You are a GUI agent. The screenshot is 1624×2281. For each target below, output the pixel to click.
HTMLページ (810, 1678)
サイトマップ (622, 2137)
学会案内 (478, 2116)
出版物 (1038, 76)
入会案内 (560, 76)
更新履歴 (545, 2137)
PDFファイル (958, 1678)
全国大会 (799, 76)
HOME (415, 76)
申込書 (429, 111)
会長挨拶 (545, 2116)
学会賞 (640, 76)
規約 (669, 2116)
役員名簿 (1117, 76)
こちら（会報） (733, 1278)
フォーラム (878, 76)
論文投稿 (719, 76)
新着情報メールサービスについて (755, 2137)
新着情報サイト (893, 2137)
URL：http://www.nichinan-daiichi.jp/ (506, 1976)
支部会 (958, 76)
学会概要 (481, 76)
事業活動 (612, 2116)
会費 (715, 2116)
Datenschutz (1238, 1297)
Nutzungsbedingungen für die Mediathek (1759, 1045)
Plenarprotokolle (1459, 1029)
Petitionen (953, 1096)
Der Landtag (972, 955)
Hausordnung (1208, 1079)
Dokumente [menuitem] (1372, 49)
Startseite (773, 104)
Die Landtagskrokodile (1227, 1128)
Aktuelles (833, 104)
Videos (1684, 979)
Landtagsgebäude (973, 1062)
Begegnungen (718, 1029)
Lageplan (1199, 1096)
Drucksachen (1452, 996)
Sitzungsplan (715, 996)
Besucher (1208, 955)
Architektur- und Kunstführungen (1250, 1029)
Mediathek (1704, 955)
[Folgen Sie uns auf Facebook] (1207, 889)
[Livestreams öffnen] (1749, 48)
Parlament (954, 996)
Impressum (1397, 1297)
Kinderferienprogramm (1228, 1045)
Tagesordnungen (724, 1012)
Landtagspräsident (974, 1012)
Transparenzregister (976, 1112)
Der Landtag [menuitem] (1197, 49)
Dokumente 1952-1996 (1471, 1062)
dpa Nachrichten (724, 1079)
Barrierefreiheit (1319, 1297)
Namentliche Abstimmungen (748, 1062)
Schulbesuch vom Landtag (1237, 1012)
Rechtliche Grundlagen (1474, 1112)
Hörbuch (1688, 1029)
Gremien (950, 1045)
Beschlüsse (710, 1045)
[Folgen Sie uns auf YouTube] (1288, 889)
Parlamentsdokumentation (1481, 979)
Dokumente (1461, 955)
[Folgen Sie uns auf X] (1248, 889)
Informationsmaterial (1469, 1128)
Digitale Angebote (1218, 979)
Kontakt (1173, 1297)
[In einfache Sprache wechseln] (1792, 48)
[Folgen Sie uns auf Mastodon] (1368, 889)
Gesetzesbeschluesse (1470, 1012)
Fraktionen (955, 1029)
^^^^^^^^
ACTIVITY: Set down only the line containing "Gremien (950, 1045)" and the lines after it through the end, exactly as they appear above.

EXPECTED ANSWER:
Gremien (950, 1045)
Beschlüsse (710, 1045)
[Folgen Sie uns auf YouTube] (1288, 889)
Parlamentsdokumentation (1481, 979)
Dokumente (1461, 955)
[Folgen Sie uns auf X] (1248, 889)
Informationsmaterial (1469, 1128)
Digitale Angebote (1218, 979)
Kontakt (1173, 1297)
[In einfache Sprache wechseln] (1792, 48)
[Folgen Sie uns auf Mastodon] (1368, 889)
Gesetzesbeschluesse (1470, 1012)
Fraktionen (955, 1029)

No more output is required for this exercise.